(READING TEXT)
Elf and Safety

There was a new comedy programme that started on BBC last week, written by Ben Elton. It’s all about Gerald Wright, a Health and Safety Department chief from the fictional town of Baselricky, somewhere in the south of England. Very funny I’m sure – except it isn’t and it’s had a real panning from the critics. But the premise that it’s hilarious to make fun of people involved in protecting people at work from accidents and ill health has become generally accepted.

In recent year the trend in the media and the entertainment industry has been to mock, misrepresent and ridicule the whole idea of health and safety. This has played into the hands of a government which has an ideological agenda to remove anything that gets in the way of the pursuit of profit.

Well, just in case anyone thinks they’re right, a lack of regulation and a disregard for health and safety led to this

the collapse of a building in India which resulted in the death of a large number of Indian textile workers.

Ben Elton, who made his name as an “edgy” radical comedian really ought to know better.

4 thoughts on “Elf and Safety

  1. The phrase that really annoys me is “Health and Safety gone mad” when people really mean “Possible litigation by people who do not accept accidents happen without someone else to blame leading to ridiculous insurance premiums to cover the money grabbers gone mad.” I used to run a climbing club at school. To raise money to extend the climbing wall in the gym and buy more equipment, we had a sponsored abseil in a local disused quarry. One girl in Year 9 with long hair was shown how to make sure her hair was fastened inside her helmet and how to abseil down the quarry face. Anyone who has ever abseiled knows that you should be pretty much horizontal with your feet flat on the wall. Her hair came free and managed to get caught in the belay plate fastened at her waist. Her hair should not have been anywhere near that plate. It jerked her head and she was off school the next day. When she was in Year 12, the school was hit with a compensation claim. Lots of meetings and form-filling later, I assume the local authority paid some sort of claim, as was the norm, it being cheaper than fighting claims in the courts – I was never advised of the financial outcome. The outcome as far as I was concerned was that it killed climbing in school stone dead. The girl’s family gained a few hundred pounds. What did the rest of the school lose?

    • Thanks for the contribution, John. I agree with your comments. Fear of litigation rather than regulation and a sensible approach to health and safety management is the real reason behind the anecdotal tales we continually read in the press.
(End READING TEXT)
▶ _ASSIGNMENT A_
Rewrite the paragraph of the post about health and safety that begins "There was a new comedy programme" as a short bulleted list that keeps its main facts.
▶ _ASSIGNMENT B_
Summarize the post about health and safety in two sentences.
▶ _ASSIGNMENT C_
Transcribe the passage of the post about health and safety starting at "Well, just in" and ending at "Indian textile workers.".
(ENTRIES PROVIDED)
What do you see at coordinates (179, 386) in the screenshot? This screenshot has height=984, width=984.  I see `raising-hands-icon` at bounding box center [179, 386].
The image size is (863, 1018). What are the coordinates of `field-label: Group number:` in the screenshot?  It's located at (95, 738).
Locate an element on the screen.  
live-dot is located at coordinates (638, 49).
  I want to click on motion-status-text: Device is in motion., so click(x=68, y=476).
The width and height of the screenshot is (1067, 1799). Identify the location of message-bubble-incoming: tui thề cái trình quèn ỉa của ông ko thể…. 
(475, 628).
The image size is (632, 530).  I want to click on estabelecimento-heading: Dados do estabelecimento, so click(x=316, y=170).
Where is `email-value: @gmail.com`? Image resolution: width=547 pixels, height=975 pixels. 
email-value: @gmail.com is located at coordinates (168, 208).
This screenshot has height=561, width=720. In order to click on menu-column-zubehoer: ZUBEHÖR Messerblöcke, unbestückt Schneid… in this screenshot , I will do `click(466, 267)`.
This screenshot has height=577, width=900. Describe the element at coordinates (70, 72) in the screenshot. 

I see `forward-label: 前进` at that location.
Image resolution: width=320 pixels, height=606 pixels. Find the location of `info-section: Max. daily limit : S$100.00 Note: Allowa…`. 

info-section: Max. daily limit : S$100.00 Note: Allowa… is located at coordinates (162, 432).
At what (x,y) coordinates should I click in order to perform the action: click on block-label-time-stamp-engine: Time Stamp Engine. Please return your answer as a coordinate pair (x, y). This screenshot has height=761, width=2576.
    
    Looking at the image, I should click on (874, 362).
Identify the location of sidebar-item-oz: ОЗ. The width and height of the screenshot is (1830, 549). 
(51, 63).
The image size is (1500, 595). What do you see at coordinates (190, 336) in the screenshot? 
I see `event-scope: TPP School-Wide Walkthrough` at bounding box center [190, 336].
(End ENTRIES PROVIDED)
▶ _RESPONSE AREA A_
- Last week the BBC started a new comedy written by Ben Elton.
- It is about Gerald Wright, a Health and Safety Department chief from Baselricky, a fictional town in the south of England.
- The writer finds it unfunny, and critics have panned it.
- The idea that mocking people who protect workers from accidents and ill health is hilarious has become generally accepted.

▶ _RESPONSE AREA B_
The post criticizes a new BBC comedy by Ben Elton and the wider media trend of ridiculing health and safety, arguing that this helps a government that wants to remove anything in the way of profit. It points to a building collapse in India that killed many textile workers as a result of lax regulation, and the comments add that fear of litigation, not regulation, lies behind the anecdotal tales in the press.

▶ _RESPONSE AREA C_
Well, just in case anyone thinks they’re right, a lack of regulation and a disregard for health and safety led to this

the collapse of a building in India which resulted in the death of a large number of Indian textile workers.